Je souris en tirant sur ma clope. Sacré Matthew. Toujours le mot pour me donner envie de l’émasculer et de lui fourrer ses couilles au fond de la gorge. Je ne supporte pas son état d’esprit de petit fonctionnaire. Typiquement le genre de type qui mange à midi sonnants tous les jours, quitte les locaux à dix huit heures et rentre manger sa soupe chez bobonne. Après je ne sais combien d’années passées à bosser pour la télé, Matthew croient encore que le concept de week-end existe. Adorablement, insupportablement naïf.
J’expire lentement et regarde la fumée créer des courbes souples dans l’air autours de moi. Les yeux mi clos, je sens chacun de mes muscles se détendre. L’un après l’autre. Comme une petite horloge, tic, tac. Epaules. Tic tac. Nuque. Tic Tac. Cuisses.
- Ton talkie putain !
Heureusement que Poppy est là pour assurer tes arrières, petite fiente misérable. Je ris, clairement un peu défoncé. La fatigue crée de mauvais cocktails lorsqu’elle est mélangée à certaines substance, et je fustigie Matthew mais je suis physiquement au bout de ma vie. Je ne trouverai même pas l’énergie de décoller mon cul de ce paradis de coussin si on m’annonçait Scarlett Johansson prête à me tailler une pipe derrière la régie. Paresseusement d’ailleurs, je fais tourner le cran de mon talky. Je sais qu’à l’autre bout de la fréquence, un déclic sonore a retentit au travers du filtre saturé du micro, que Poppy a du regarder l’appareil en grimaçant, et qu’elle sait désormais que j’ai parfaitement entendu, message reçu, cinq sur cinq, embrasse Matthew de ma part. Mal baisé, mais plus pour longtemps.

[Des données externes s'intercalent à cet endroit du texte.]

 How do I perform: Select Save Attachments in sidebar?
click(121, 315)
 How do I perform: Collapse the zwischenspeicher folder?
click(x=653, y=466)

La cigarette me lasse. Lentement je ferme les yeux, en me demandant quelle supplication Léonard va pouvoir inventer. Les images qu’Elliot a glissées sur mon bureau, dans un grand élan de drame et de vengeance passionnés, sont réellement d’une violence absurde et sordide. Splendide. Excitantes à l’extrême. C’est amusant d’imaginer qu’Elliot, qui me hait sans doute avec plus de passion que je ne pourrais jamais lui en donner, qu’Elliot si réfractaire à mon service, déploie dans l’intimité des pratiques sexuelles qui me sont communes. Du fond de mon canapé, je lâche un rire narquois. Le lien est ténu et sordide, et je me sens si proche d’elle lorsque je la vois jouir en effaçant dans l’étreinte une trace de sang.
Vu au travers de l’épais filtre de drogue qui nageait dans mes veines à ce moment là, les ébats de Léonard et Elliot me sont apparut dans une espèce d’irréalisme d’une grande poésie. J’avoue avoir eu du mal à ne pas me sentir excité : les torsions de plaisir de Léonard, comme un balais vivant, son dépucelage à la douleur, le supplice du mal et du plaisir mêlés. Une sensation profonde m’avait vrillé les tripes en regardant ces images, et je m’étais senti à la fois profondément souillé et délicieusement exalté, à des milliers de kilomètres de cet instinct sauvage et primitif qui vous prend face à un film porno amateur.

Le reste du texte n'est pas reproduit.